“Катти Сарк”, несущая ветер - [4]
О чем они говорили? Господи! Об этом ли надо беседовать с хорошенькой женщиной! За таким ли столом сидеть! Но что поделаешь, если ты находишься на казённой службе, и она тоже явилась по служебной надобе?! Они говорили о зимовке лосей, о сенажной подкормке, о соли-лизунце и т. д. и т. п. Сергей сидел так, чтобы она лицезрела его правый полупрофиль - так он выглядел эффектнее. Она, однако, мало смотрела на него, чирикая в своём блокнотике. Надо было что- то предпринимать. Блуждающий взгляд Пакратова выловил из вороха бумаг на столе какой-то график. Тут его и осенило. Он извлёк график из-под спуда, следом нащупал какую-то таблицу. Запустил руку в другую кучу, отловив там диаграмму. Сейчас он чувствовал себя игроком, которому выпадали крупные козыри. Сводки, графики и таблицы понадобились для более тесного контакта. Не станешь же тыкать пальцем через стол, чтобы проследить кривую показателей или обратить внимание на итоговую цифру. Это, в конце концов, невежливо. Воспитанный человек прежде выйдет из-за стола и только тогда покажет необходимые сведения, тактично склонившись к собеседнику.
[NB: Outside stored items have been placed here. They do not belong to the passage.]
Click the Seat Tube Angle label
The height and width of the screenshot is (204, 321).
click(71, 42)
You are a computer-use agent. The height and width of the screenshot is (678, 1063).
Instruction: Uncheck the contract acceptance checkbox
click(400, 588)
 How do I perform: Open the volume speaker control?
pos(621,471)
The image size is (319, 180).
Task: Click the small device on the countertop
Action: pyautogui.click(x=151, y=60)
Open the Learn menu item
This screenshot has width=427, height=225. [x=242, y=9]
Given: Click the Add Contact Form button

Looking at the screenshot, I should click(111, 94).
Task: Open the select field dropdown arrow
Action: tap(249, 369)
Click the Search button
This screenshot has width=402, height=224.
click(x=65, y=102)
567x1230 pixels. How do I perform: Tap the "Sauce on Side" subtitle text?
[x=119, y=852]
Сергей не зря выставлял свои козыри. От гостьи пахло морозной свежестью, которая ещё не успела истаять в тепле, тонкими, едва уловимыми духами, а когда он склонился совсем близко - телесным ароматом. Он исходил от гладких волос, слегка открывающейся шеи и от совсем уж неведомых потаённых глубин.
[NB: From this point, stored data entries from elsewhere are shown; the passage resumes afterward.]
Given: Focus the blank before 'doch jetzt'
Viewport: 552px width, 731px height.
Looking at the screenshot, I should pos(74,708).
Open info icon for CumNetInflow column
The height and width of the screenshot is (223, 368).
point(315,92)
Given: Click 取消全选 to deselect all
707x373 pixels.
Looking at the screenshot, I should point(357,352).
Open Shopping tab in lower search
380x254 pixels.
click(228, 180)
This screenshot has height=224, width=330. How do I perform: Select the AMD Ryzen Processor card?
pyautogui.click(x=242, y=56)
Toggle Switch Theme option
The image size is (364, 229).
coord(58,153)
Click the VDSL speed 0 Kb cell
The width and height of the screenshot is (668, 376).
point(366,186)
Выставляя свои козырные графики, Сергей, скорее всего, нёс при этом какую- то околесицу. Как можно здраво рассуждать, когда голова твоя идёт кругом! Почувствовала ли она его состояние, трудно сказать. Но тут в притворе опять возник длинный нос Фили.
- Послушайте, Ламка, - Сергей коснулся её плеча. - Сегодня здесь суетно. Ходят всякие подозрительные личности. - Это он бросил в лоб Филе, который тотчас же захлопнул дверь. - Давайте встретимся с вами в субботу. Здесь же...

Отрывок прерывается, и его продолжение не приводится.